Overview: Create the habit of prioritizing your time and energy for both work and personal life activities in a way that promotes your overall well-being.
“Take care of yourself: When you don’t sleep, eat crap, don’t exercise, and are living off adrenaline for too long, your performance suffers. Your decisions suffer. Your company suffers. Love those close to you: Failure of your company is not failure in life. Failure in your relationship is” – Ev Williams, co-founder of Twitter
High performers such as Richard Branson – chairman of Virgin -, Ev Williams – co-founder of Twitter – and Brian Dyson – COO of Coca-Cola – all stress that work-life balance is a key habit to success. Remember, success isn’t just about achievements; it’s about finding happiness. Prioritizing this balance nurtures that happiness.
LiifeHabit Guide
Practice the Habit of Minimalism for Improved Financial Health
- Step #1 – Identify Imbalance: Ask yourself the following questions:
- Can I complete my work within 48 hours per week?

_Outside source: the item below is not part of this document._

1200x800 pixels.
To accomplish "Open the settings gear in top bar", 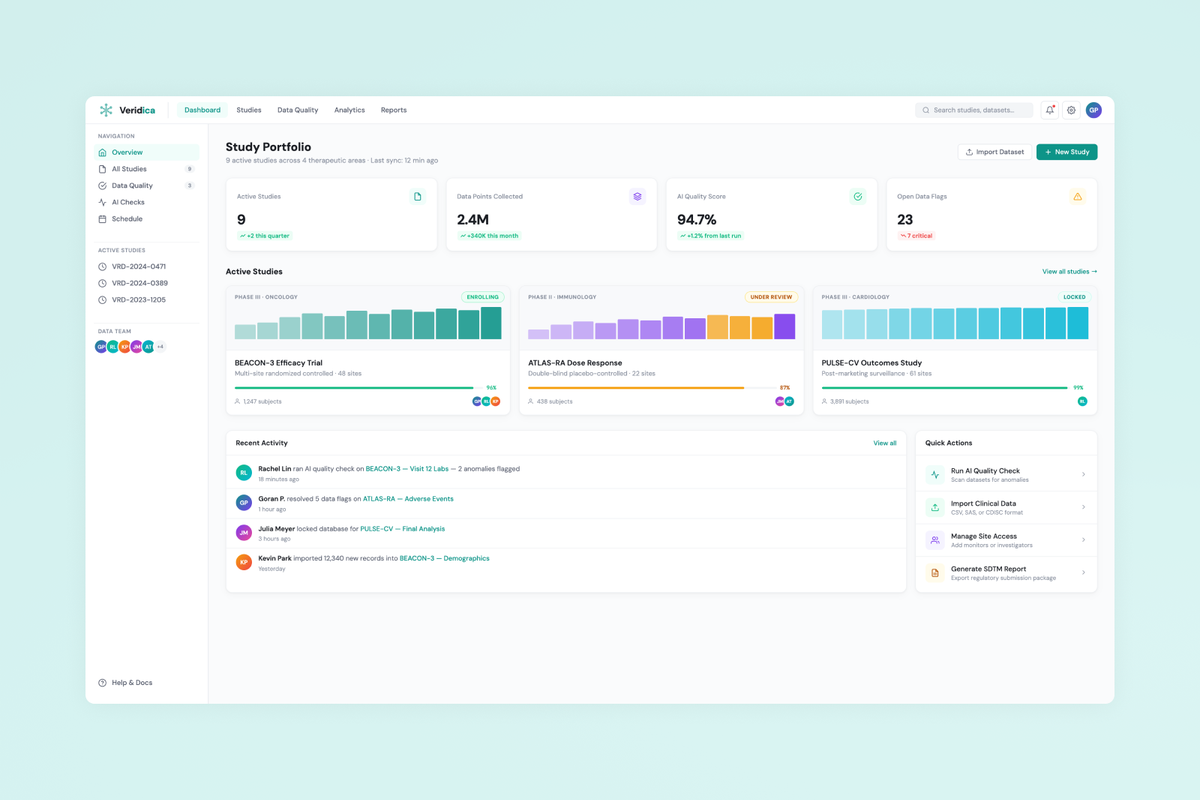I will click(1071, 110).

- Do I spend enough time with my family and friends?
- Am I able to take adequate vacation time to explore the world?
- Am I able to exercise daily?
- Do I have time to cook nutritious meals?
- Do I have a period of relaxation to wind down before bedtime?
- Do I have sufficient time for sleep?
- Can I switch off from work when I’m not working?
- Am I able to completely disconnect from work over the weekend?
If you answer “no” to any of the above, then this is a symptom of an unhealthy work-life balance that needs to be addressed.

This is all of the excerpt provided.